Artist

Christopher Monks

Genre: Classical ,Choral ,Opera ,Vocal Music ,Orchestral
Origin: U.S.A
Active: 1995 - Present
Listen on Coda
Born in 1974, Christopher Monks grew up in Solihull, England, where an early affinity for music prompted him to enter the local church choir as a chorister at age eight. A scholarship to Solihull School followed, allowing him to pursue organ studies while simultaneously taking up conducting. He later attended Cambridge University as organ scholar at Gonville and Caius College before securing the post of assistant organist at Winchester Cathedral under David Hill. The two-year tenure there, shaped by Hill’s guidance, crystallized Monks’s vocation for choral direction.

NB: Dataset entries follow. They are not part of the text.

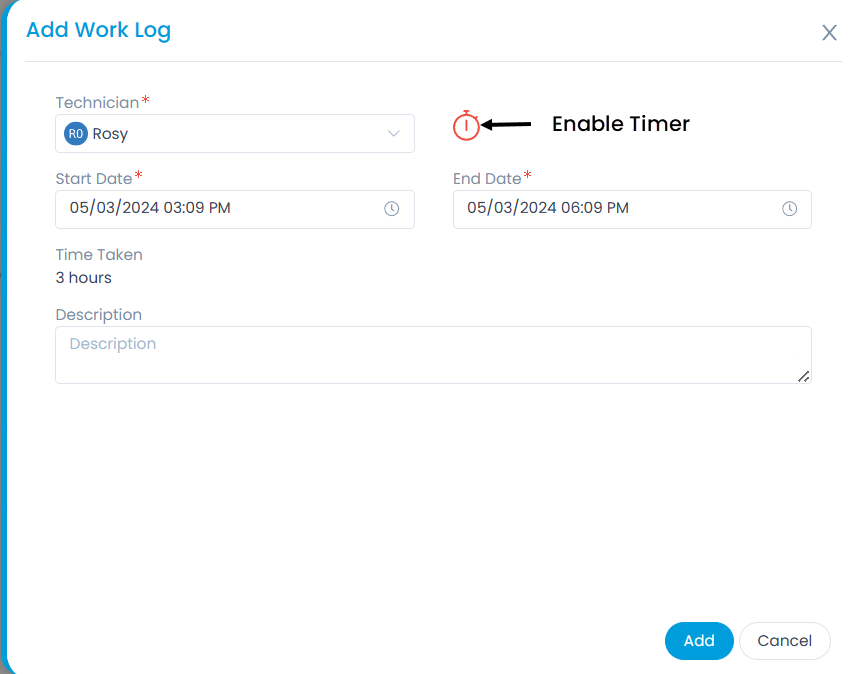Click the Technician field label

tap(97, 103)
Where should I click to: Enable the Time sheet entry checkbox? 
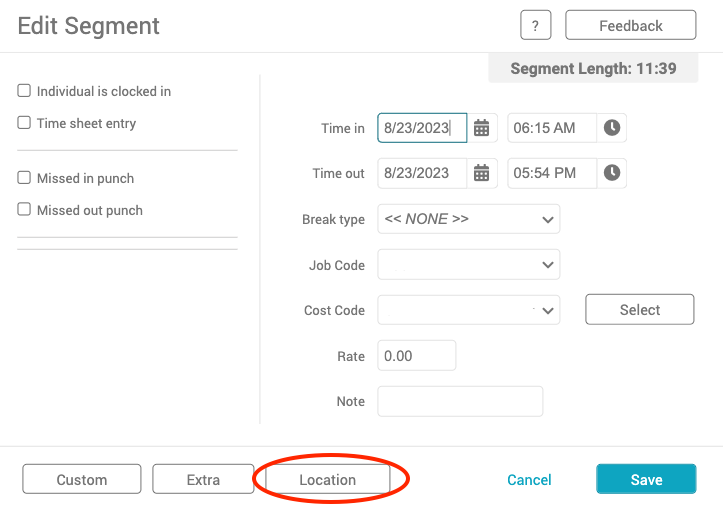tap(24, 123)
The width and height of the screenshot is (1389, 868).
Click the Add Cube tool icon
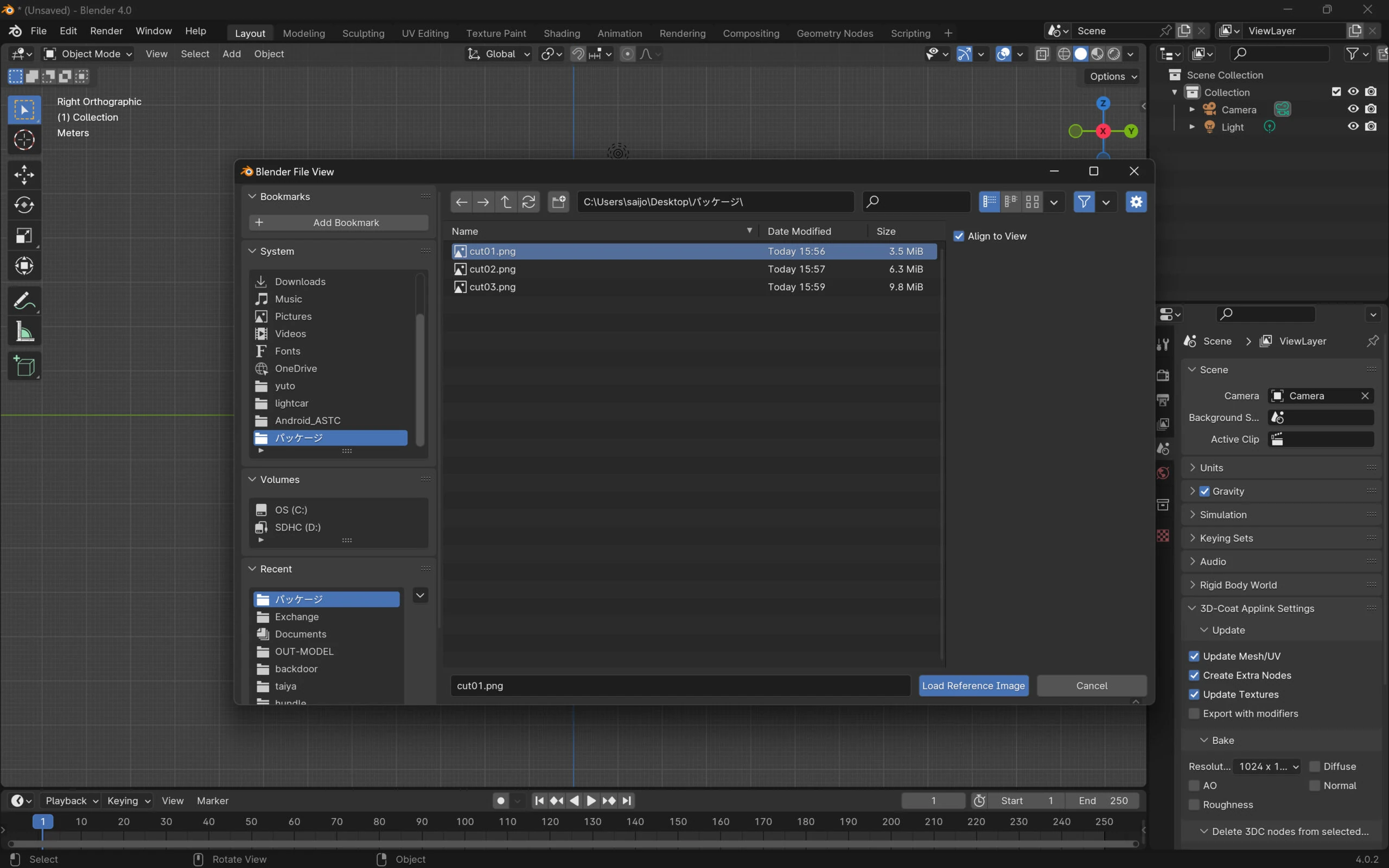(x=24, y=366)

In 2001 he founded the Armonico Consort, a sixteen-voice ensemble devoted to Renaissance and Baroque repertoire. Recognizing the scarcity of substantive music education in state schools, Monks embedded outreach initiatives within the group’s mission; during its second season these efforts coalesced into the Armonico Consort Academy, which now delivers annual choral instruction to roughly fifteen thousand children across Britain’s most disadvantaged areas. Monks himself continues to lead large-scale Academy concerts frequently uniting more than twelve hundred young singers.

Early recordings document the ensemble’s trajectory: Francesco Scarlatti’s Dixit Dominus appeared in 2004 alongside a series of concerts featuring percussionist Evelyn Glennie, followed by Tomás Luis de Victoria’s Requiem in 2005 and Henry Purcell’s The Fairy Queen in 2006. The subsequent release of Mozart’s The Magic Flute in 2007 presented a contemporary reinterpretation that drew critical praise. Throughout the 2010s Monks maintained a schedule of approximately forty performances per year while issuing further acclaimed albums, and he has also directed the Royal Philharmonic Orchestra, the Philharmonia Orchestra, and the European Union Chamber Orchestra.

Handelian Pyrotechnics, issued in 2021, paired the Consort with countertenor William Towers, and in 2023 Monks conducted the Consort in Francesco Scarlatti’s Dixit Dominus; Mass, a reading reviewers characterized as vigorous, fresh, and inventive.